### Task
Extract the data verbatim, starting at the first line and ending at the line that contains "pos(1085,117)", with both of those lines included.
[start]
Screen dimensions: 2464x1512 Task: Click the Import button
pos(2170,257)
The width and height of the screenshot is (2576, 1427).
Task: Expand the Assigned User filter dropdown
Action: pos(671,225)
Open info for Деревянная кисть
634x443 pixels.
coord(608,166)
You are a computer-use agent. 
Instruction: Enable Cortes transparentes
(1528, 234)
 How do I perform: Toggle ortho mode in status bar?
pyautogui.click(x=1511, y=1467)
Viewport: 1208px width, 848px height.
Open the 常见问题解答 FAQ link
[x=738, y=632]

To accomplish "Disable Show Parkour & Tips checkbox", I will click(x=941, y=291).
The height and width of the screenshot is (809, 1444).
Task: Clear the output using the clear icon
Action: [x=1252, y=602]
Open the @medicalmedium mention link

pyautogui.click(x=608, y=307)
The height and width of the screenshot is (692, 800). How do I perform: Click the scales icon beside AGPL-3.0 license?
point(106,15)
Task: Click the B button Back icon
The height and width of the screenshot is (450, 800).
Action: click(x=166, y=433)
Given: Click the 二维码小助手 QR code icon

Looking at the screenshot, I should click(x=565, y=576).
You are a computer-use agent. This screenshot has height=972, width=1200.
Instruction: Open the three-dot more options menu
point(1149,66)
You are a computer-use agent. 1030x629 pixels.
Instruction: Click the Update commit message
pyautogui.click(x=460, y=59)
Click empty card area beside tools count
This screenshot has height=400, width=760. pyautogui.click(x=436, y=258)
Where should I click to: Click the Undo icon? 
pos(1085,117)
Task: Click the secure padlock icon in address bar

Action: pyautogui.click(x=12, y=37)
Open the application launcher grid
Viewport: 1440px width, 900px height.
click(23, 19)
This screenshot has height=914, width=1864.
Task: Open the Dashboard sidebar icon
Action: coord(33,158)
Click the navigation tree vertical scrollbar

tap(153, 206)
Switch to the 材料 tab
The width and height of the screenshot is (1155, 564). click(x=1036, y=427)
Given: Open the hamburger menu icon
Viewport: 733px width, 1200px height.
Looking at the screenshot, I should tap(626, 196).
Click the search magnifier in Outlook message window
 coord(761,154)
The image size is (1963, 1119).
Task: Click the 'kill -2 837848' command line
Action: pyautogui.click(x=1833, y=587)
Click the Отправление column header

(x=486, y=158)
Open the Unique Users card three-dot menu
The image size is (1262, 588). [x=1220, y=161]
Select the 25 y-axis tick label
[end]
### Exercise answer
Screen dimensions: 2464x1512 Task: Click the Import button
pos(2170,257)
The width and height of the screenshot is (2576, 1427).
Task: Expand the Assigned User filter dropdown
Action: pos(671,225)
Open info for Деревянная кисть
634x443 pixels.
coord(608,166)
You are a computer-use agent. 
Instruction: Enable Cortes transparentes
(1528, 234)
 How do I perform: Toggle ortho mode in status bar?
pyautogui.click(x=1511, y=1467)
Viewport: 1208px width, 848px height.
Open the 常见问题解答 FAQ link
[x=738, y=632]

To accomplish "Disable Show Parkour & Tips checkbox", I will click(x=941, y=291).
The height and width of the screenshot is (809, 1444).
Task: Clear the output using the clear icon
Action: [x=1252, y=602]
Open the @medicalmedium mention link

pyautogui.click(x=608, y=307)
The height and width of the screenshot is (692, 800). How do I perform: Click the scales icon beside AGPL-3.0 license?
point(106,15)
Task: Click the B button Back icon
The height and width of the screenshot is (450, 800).
Action: click(x=166, y=433)
Given: Click the 二维码小助手 QR code icon

Looking at the screenshot, I should click(x=565, y=576).
You are a computer-use agent. This screenshot has height=972, width=1200.
Instruction: Open the three-dot more options menu
point(1149,66)
You are a computer-use agent. 1030x629 pixels.
Instruction: Click the Update commit message
pyautogui.click(x=460, y=59)
Click empty card area beside tools count
This screenshot has height=400, width=760. pyautogui.click(x=436, y=258)
Where should I click to: Click the Undo icon? 
pos(1085,117)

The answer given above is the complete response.